▸ **Task description**
Set out as a numbered list the part of the records that opens with the line containing "Open Test Targets from the sidebar" and closes with the line containing "point(189,340)", both ends included, with blank lines and pictures left out.

▸ **Dataset rows**

# # # # # # #

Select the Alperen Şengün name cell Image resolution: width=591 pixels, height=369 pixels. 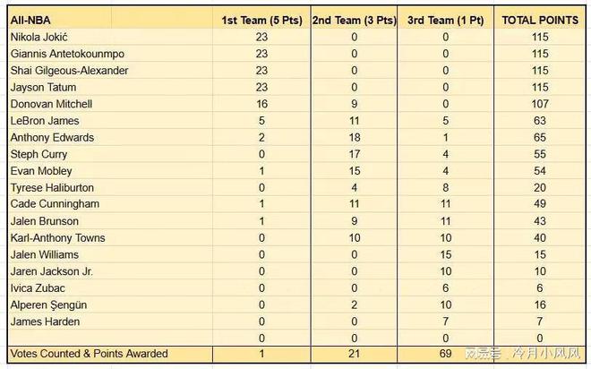[x=109, y=305]
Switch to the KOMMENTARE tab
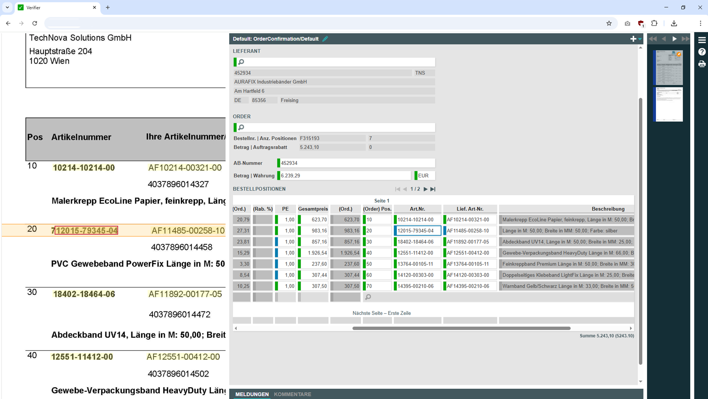Image resolution: width=708 pixels, height=399 pixels. coord(292,394)
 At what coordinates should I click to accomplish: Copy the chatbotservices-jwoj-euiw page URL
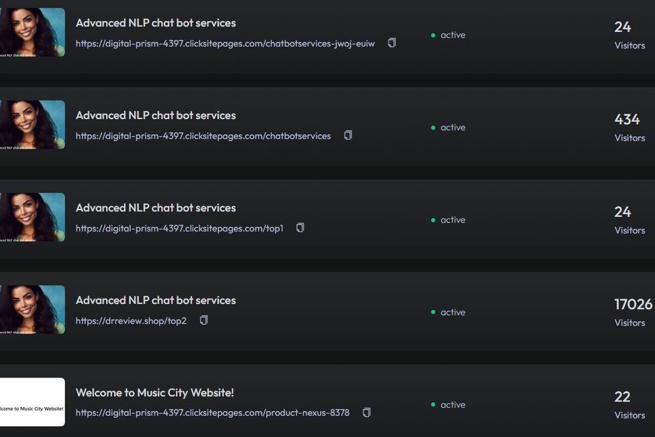(x=392, y=43)
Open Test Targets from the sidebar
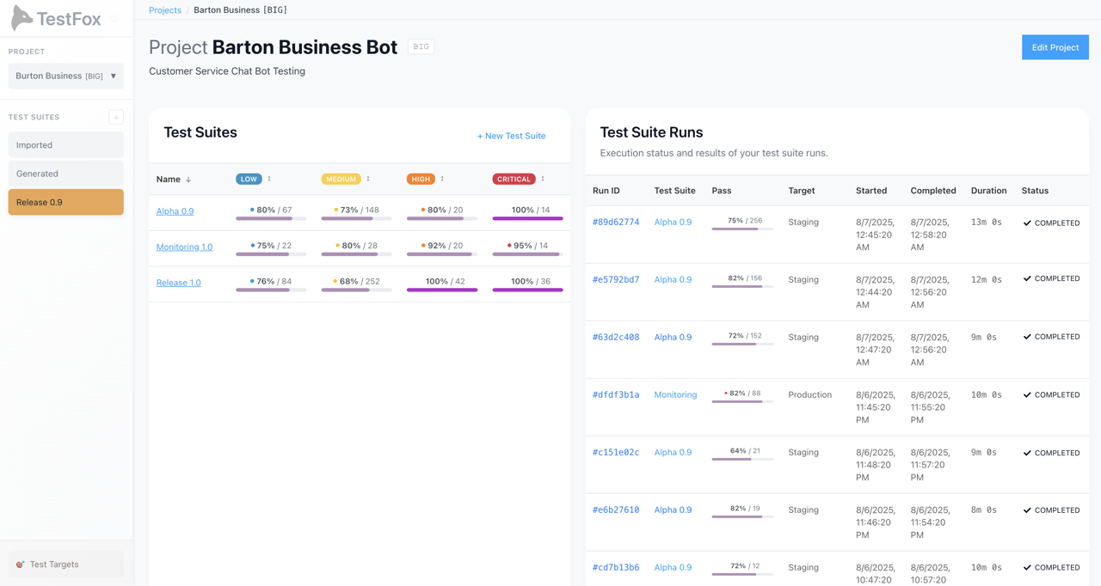1101x586 pixels. [x=53, y=564]
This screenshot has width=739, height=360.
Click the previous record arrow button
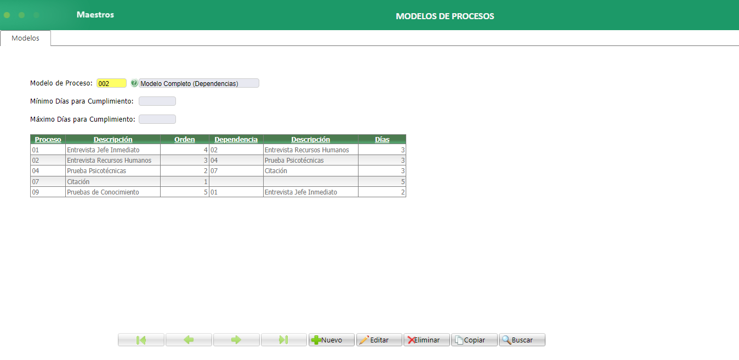point(189,340)
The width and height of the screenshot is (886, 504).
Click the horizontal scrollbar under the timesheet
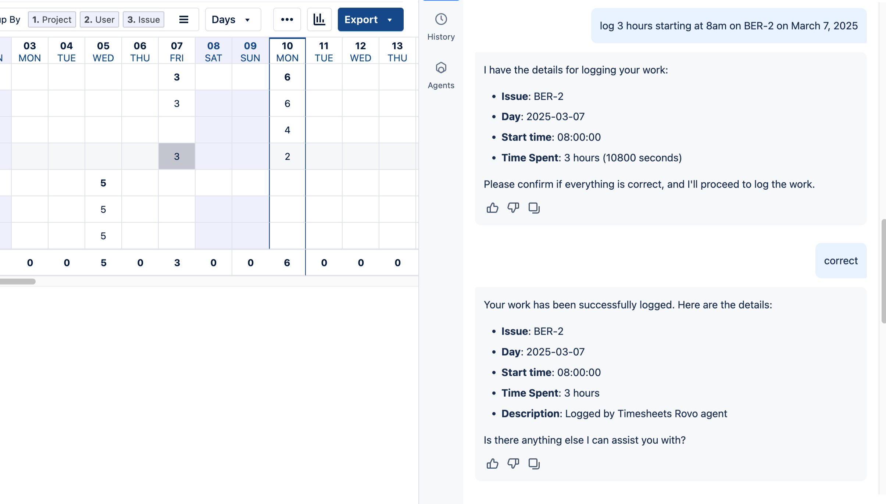click(x=18, y=282)
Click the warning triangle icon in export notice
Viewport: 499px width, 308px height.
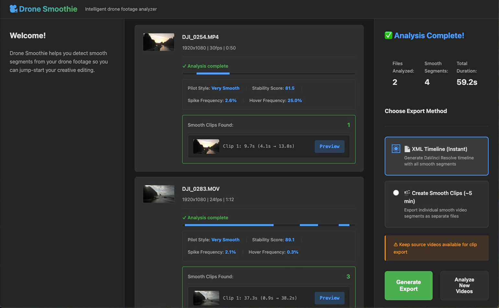click(395, 245)
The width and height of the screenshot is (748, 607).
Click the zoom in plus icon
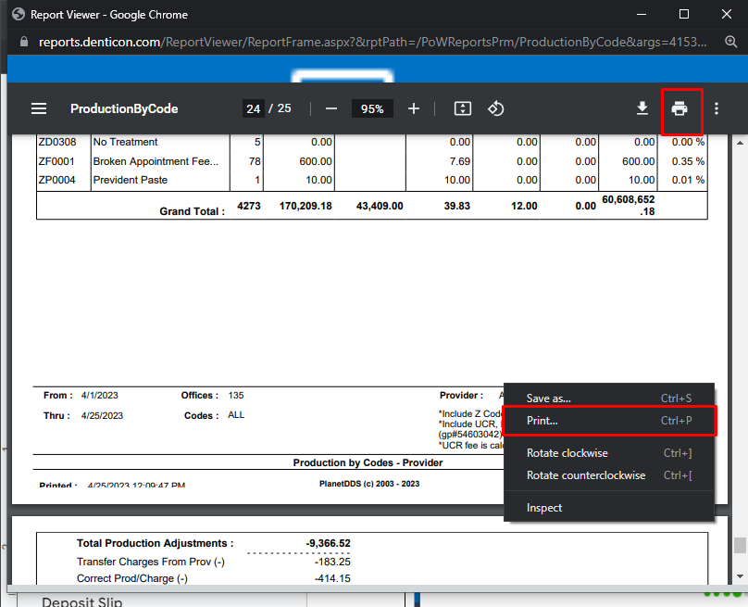[414, 108]
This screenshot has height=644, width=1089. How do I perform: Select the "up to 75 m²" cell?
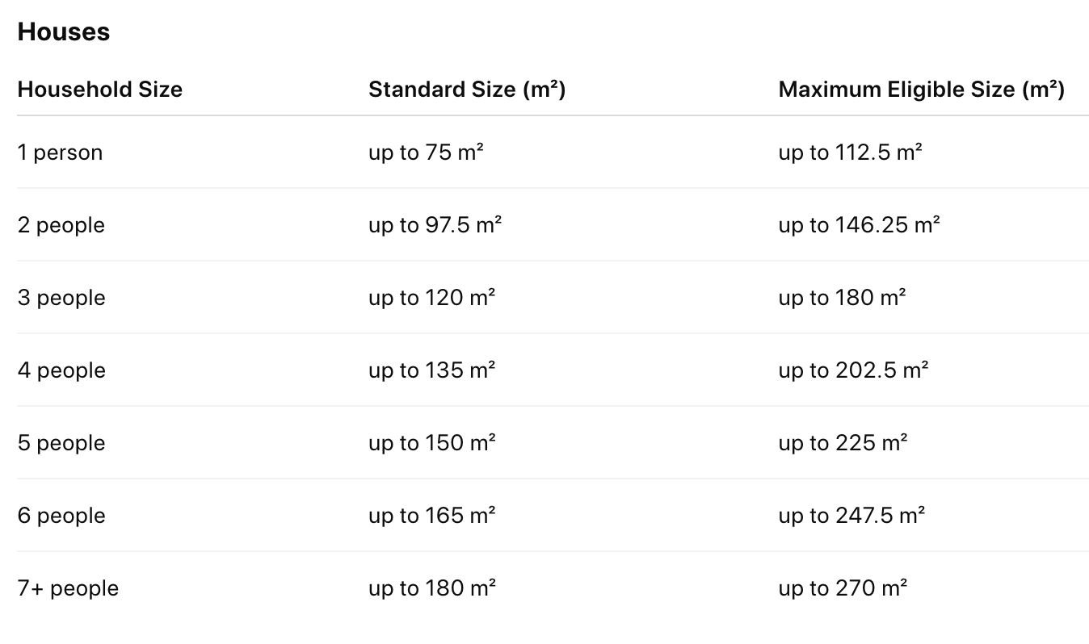426,153
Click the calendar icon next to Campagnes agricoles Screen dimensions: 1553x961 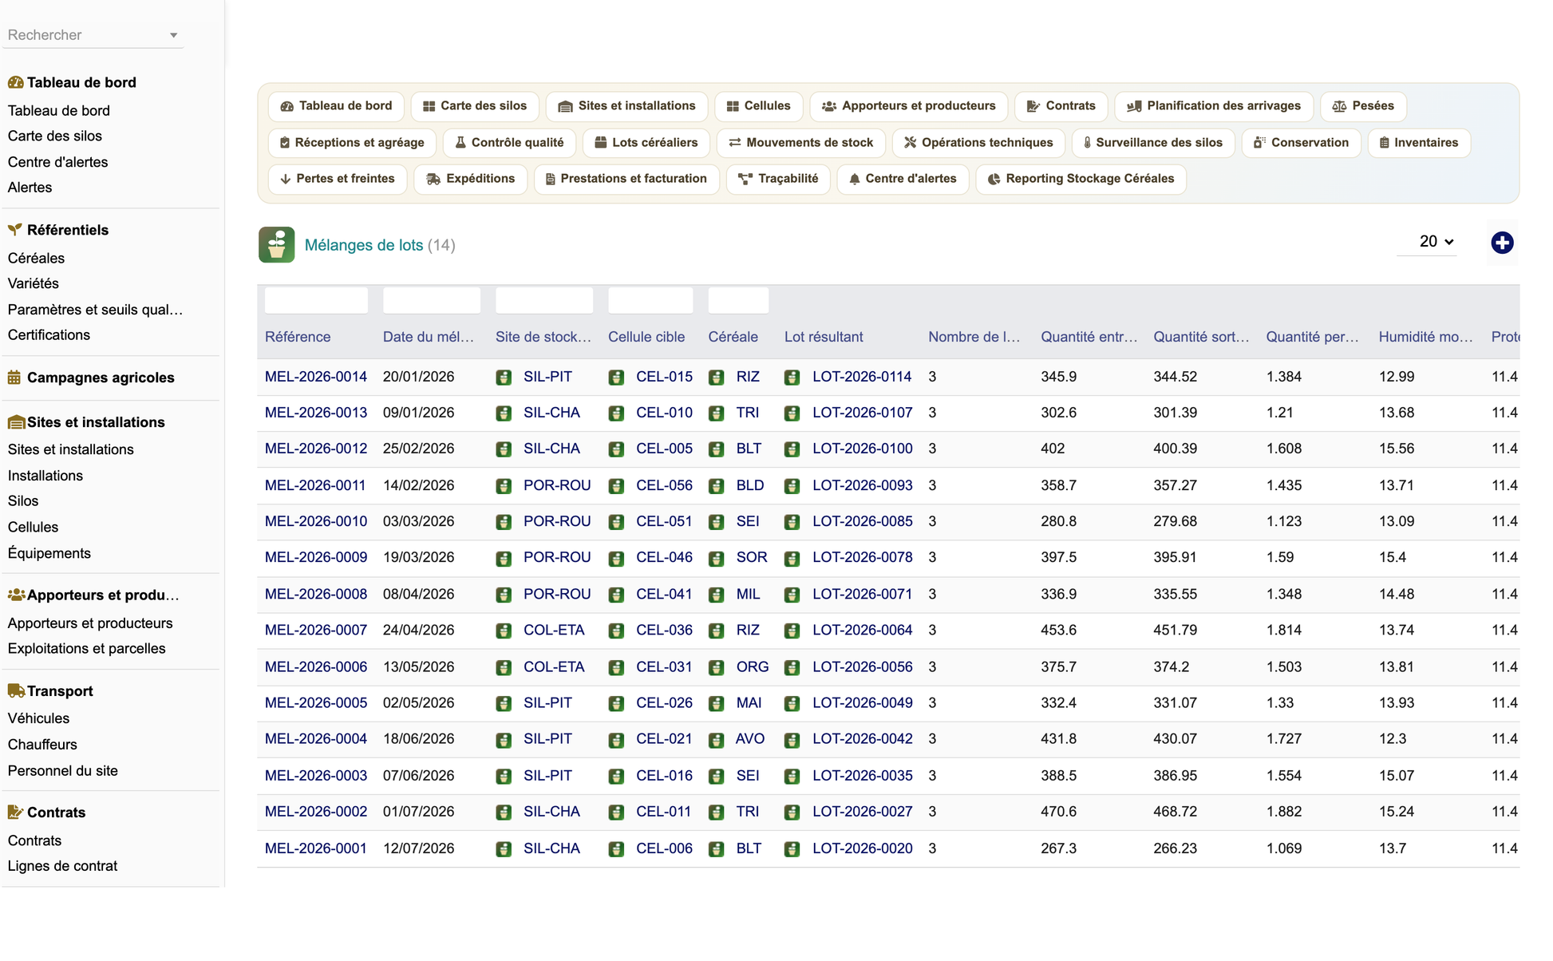14,378
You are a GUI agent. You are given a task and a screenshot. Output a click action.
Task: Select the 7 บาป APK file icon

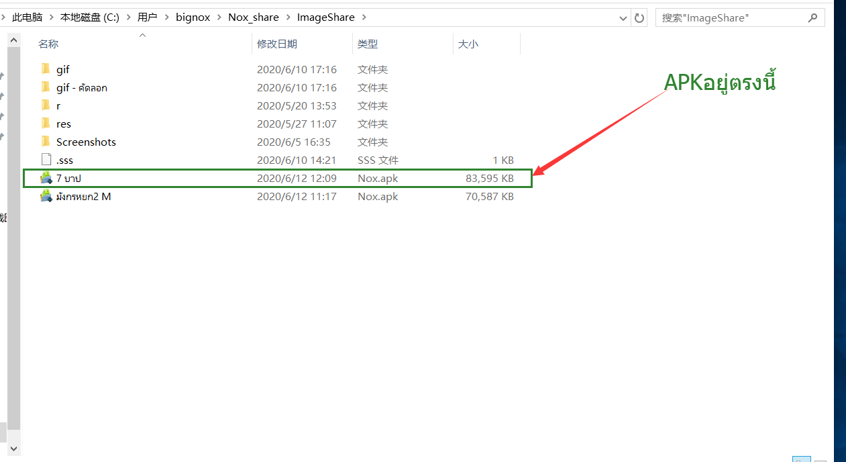click(x=46, y=178)
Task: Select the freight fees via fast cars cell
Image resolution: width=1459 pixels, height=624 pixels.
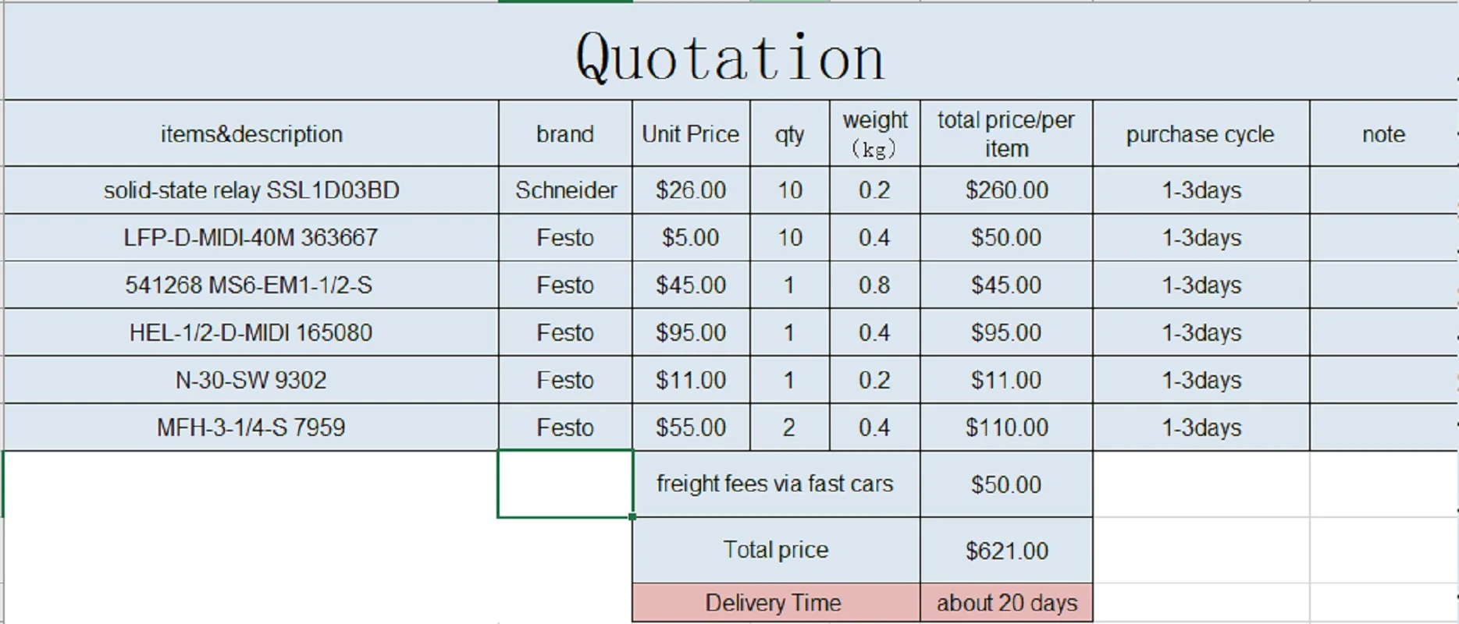Action: [x=776, y=484]
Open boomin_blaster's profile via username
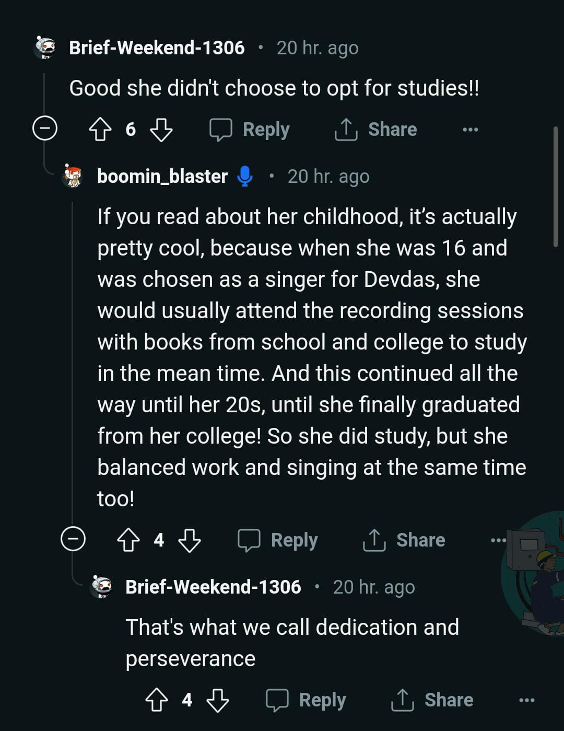 click(x=162, y=177)
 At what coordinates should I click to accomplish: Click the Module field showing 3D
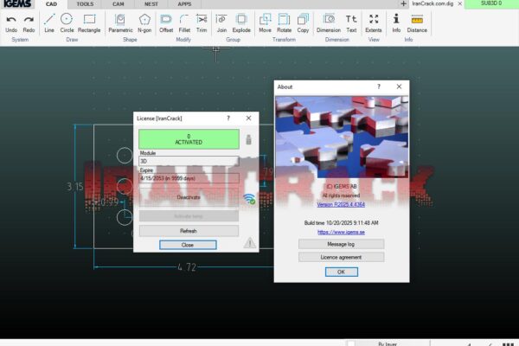(189, 161)
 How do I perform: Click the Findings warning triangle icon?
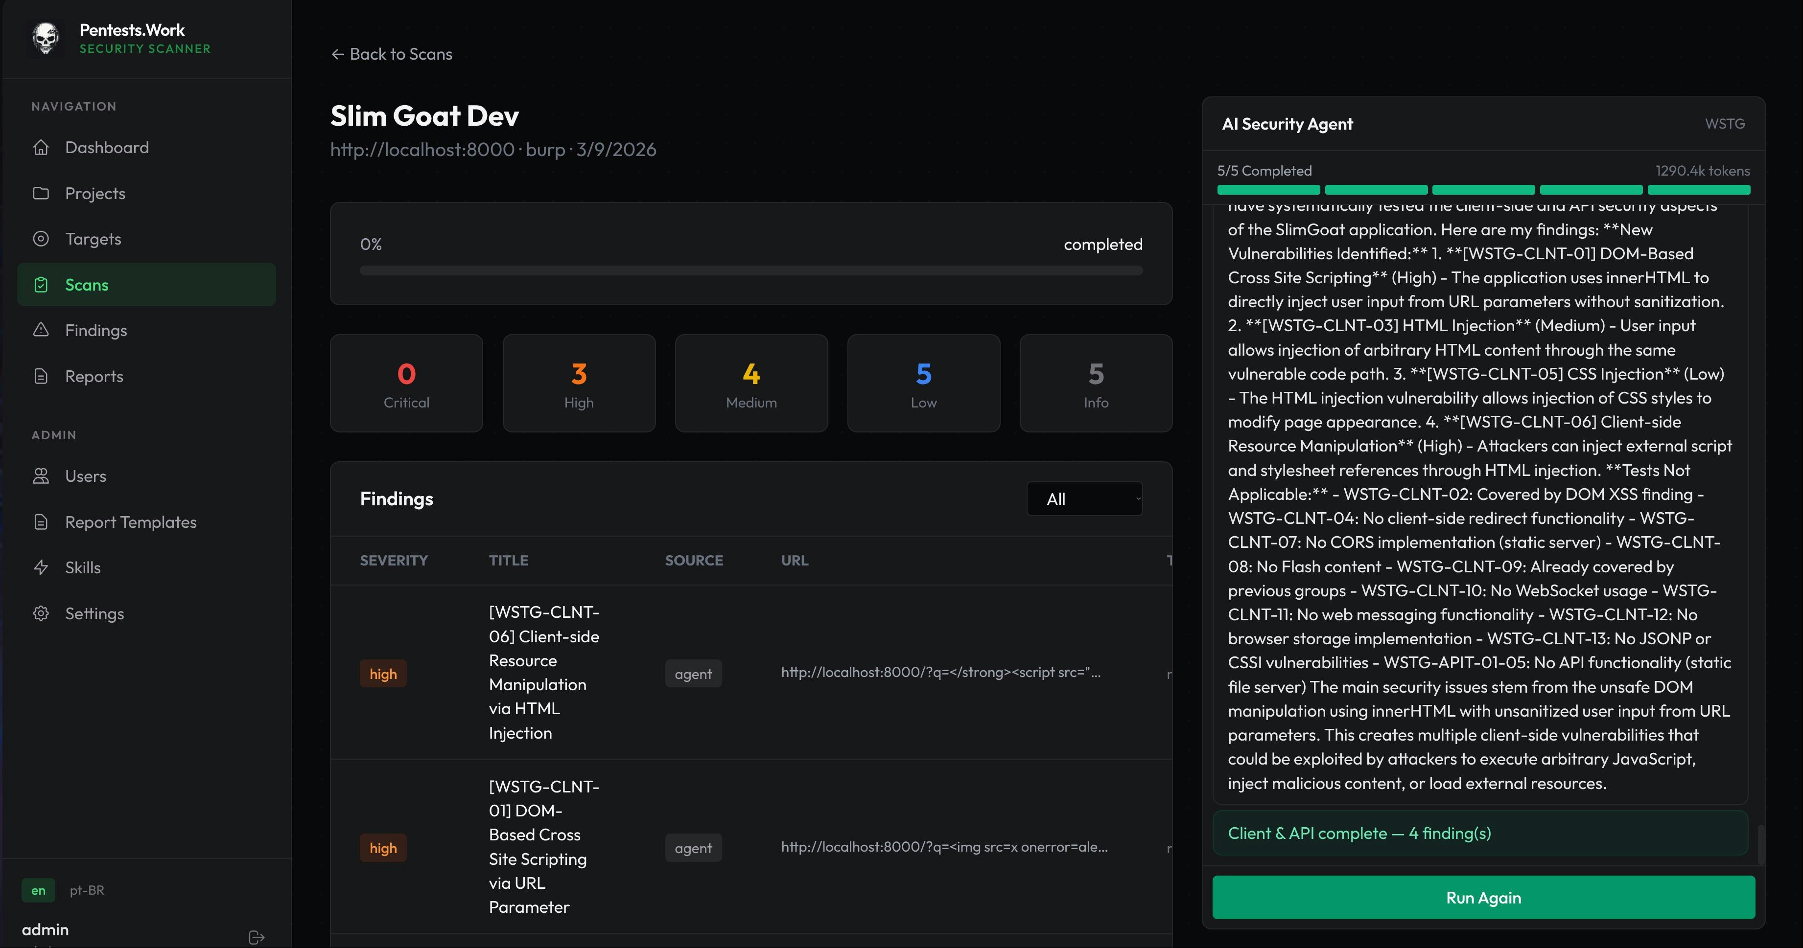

# # # # # # #

▸ **Response for this exercise**
1. Open Test Targets from the sidebar
2. 1101x586 pixels. [x=53, y=564]
3. This screenshot has width=739, height=360.
4. Click the previous record arrow button
5. point(189,340)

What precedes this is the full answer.